In Dark Vanishings (Cornell University Press), Brantlinger, the Rudy Professor of English at IU Bloomington, looks at the commonly held 19th-century belief that all “primitive” or “savage” races around the world were doomed sooner or later to extinction, and defines the stereotype of the “self-exterminating savage.” Closely related to the idea of “the noble savage,” who embodied the romantic notion of man unencumbered by civilization, the primitive or savage races came to be seen as genetically and socially inferior, usually by European interlopers in the guise of imperialists.

After 1859, Charles Darwin’s “survival through natural selection” theory had become widely accepted, and some social scientists were applying it to society.

Thus, Brantlinger explained in an interview about his book, “‘savage customs,’ such as warfare, cannibalism and human sacrifice, were often viewed as the main cause of the demise of savage ‘races.’”

Social Darwinism also opportunistically enabled the spread of imperialism. At its most basic, imperialism is defined as the process in which the dominant political and economic interests of one nation expropriate for their own benefit the land, labor, raw material and markets of another people. Using savagery and the lower level of cultural evolution as proof of inferior evolution, proponents of imperialism generally supported the idea that colonized peoples were biologically inferior.

In Dark Vanishings, Brantlinger analyzes the Irish Famine in the context of ideas and theories about primitive races in North America, Australia, New Zealand and elsewhere. He shows that by the end of the 19th century, especially through the influence of the eugenics movement, extinction discourse was ironically applied to the “great white race” in various apocalyptic ways.

“The Irish peasantry,” he said, “from the Elizabethan period forward, were often compared to ‘savages’ elsewhere in the world—except that they did not even have the ‘excuse’ of savage customs for their ignorance (or superstition: read, illiteracy and Catholicism), their poverty, their alleged overpopulation and their starvation. The famine was an example of mass extinction close to home, among a people of European race, Celtic, which seemed analogous to the extinctions of primitive, or non-Western races around the world under the impact of imperialism.”

According to Brantlinger, after Darwin, social Darwinists and “eugenicists” started to worry about the degeneration and possible extinction of “the great white race.” Francis Galton, Darwin’s cousin, coined the term “well-born” and founded the eugenics movement, the idea that the population could be improved by controlled breeding for desirable, inherited characteristics. Galton thought that biological inheritance of leadership qualities had determined the social status of the British ruling class.

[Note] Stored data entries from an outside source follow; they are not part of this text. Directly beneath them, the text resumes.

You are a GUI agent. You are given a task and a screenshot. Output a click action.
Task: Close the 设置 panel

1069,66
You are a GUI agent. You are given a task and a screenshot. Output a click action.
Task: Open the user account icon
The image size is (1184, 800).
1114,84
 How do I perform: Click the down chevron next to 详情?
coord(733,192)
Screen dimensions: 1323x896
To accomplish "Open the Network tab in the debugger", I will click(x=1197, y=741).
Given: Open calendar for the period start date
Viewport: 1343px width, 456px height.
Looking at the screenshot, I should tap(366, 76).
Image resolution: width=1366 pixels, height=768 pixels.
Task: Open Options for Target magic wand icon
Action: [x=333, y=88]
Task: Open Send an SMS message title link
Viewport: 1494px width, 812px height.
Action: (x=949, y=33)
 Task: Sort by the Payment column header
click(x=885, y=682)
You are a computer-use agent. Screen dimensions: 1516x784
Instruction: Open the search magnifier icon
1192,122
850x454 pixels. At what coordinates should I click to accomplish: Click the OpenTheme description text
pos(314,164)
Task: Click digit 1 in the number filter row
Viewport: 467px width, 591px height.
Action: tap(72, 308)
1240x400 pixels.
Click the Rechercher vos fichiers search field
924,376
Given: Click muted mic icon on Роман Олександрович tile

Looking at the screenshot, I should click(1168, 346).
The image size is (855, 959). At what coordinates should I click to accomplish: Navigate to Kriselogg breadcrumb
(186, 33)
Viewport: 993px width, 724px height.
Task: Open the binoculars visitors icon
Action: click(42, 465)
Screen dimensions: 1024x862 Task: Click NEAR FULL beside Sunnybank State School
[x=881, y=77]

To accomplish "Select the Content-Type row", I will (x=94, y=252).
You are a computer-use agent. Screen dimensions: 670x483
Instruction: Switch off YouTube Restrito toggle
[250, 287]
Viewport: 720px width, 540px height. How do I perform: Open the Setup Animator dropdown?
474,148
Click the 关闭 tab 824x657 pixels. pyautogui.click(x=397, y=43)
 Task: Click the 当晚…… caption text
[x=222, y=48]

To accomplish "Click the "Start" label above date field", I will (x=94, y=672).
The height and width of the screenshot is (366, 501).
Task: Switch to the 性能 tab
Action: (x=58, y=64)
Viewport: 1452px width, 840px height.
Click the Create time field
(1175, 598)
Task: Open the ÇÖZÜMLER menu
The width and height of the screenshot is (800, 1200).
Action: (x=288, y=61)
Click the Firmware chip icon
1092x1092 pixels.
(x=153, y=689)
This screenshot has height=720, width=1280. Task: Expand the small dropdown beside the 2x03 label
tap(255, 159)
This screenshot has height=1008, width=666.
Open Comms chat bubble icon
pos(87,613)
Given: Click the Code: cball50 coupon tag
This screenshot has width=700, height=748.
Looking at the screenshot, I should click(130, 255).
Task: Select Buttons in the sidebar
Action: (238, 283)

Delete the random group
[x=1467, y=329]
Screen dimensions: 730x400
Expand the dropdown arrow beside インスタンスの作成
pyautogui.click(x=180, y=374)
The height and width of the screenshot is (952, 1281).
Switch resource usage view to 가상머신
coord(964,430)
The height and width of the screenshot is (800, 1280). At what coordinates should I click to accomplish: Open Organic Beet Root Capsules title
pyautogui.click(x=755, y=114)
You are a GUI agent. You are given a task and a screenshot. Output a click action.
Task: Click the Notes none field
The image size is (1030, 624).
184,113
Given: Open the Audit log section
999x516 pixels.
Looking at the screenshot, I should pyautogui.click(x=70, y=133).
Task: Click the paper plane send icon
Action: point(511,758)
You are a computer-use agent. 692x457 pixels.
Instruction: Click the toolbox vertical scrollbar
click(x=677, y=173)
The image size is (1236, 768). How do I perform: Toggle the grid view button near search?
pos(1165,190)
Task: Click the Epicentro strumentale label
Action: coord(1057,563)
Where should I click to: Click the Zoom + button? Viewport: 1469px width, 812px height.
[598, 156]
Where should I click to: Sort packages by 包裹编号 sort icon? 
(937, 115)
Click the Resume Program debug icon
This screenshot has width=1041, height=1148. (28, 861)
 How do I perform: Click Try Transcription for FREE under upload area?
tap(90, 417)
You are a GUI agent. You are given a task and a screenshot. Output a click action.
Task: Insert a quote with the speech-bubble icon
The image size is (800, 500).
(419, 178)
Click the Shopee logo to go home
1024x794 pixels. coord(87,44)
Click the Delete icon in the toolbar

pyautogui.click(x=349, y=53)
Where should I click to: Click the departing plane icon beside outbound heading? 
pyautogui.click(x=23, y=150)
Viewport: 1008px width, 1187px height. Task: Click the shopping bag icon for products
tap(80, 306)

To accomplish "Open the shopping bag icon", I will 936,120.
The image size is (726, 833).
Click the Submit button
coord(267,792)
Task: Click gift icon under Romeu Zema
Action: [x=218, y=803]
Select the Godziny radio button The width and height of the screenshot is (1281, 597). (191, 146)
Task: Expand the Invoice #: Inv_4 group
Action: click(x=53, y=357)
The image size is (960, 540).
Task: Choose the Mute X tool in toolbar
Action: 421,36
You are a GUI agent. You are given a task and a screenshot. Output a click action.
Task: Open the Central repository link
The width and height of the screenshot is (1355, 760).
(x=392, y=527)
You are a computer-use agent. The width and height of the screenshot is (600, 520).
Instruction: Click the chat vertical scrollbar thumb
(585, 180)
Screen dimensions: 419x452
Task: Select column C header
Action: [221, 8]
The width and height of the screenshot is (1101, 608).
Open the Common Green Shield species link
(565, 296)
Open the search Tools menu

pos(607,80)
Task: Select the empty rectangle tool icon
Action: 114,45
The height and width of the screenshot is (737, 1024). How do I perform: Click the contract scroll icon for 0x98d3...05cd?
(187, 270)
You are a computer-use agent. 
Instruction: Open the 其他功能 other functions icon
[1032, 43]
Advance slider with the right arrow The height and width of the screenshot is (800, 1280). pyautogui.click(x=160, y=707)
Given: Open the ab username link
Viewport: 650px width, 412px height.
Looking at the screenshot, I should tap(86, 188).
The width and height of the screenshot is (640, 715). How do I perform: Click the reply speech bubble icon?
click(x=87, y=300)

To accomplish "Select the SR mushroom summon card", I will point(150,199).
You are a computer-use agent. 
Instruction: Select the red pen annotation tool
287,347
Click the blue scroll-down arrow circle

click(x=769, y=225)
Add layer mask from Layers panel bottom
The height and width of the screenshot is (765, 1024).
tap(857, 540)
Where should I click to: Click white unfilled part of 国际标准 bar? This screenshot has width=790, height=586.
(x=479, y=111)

“Especially through the eugenics movement,’ said Brantlinger, “the discourse about the extinction of so-called primitive races came home to roost in many ironic and often horrific ways, sterilization of the so-called ‘unfit,’ for instance.”
American eugenicists, many of whom privately supported the idea of euthanasia and genocide, popularized legally mandated sterilization of the socially inadequate in the early 20th century. The “socially inadequate” included those in institutions or those maintained wholly or in part at public expense. Also defined as “socially inadequate” were the feeble-minded, insane, criminalistic, epileptic, inebriate, diseased, blind, deaf, deformed and dependent, such as orphans, tramps, the homeless and paupers.

By 1914, when the Model Eugenical Sterilization Law was published, 12 states had already written such laws, including Indiana, which became the first to enact it by sterilizing a “degenerate” in 1907.

Brantlinger continues his look at the self-exterminating savage stereotype through the pre-World War II years. With the rise of fascism and Nazism, and with the gradual renewal of aboriginal populations in some parts of the world, by the 1930s the idea of “fatal impact” began to unravel, as did also various more general forms of race-based thinking and of social Darwinsim.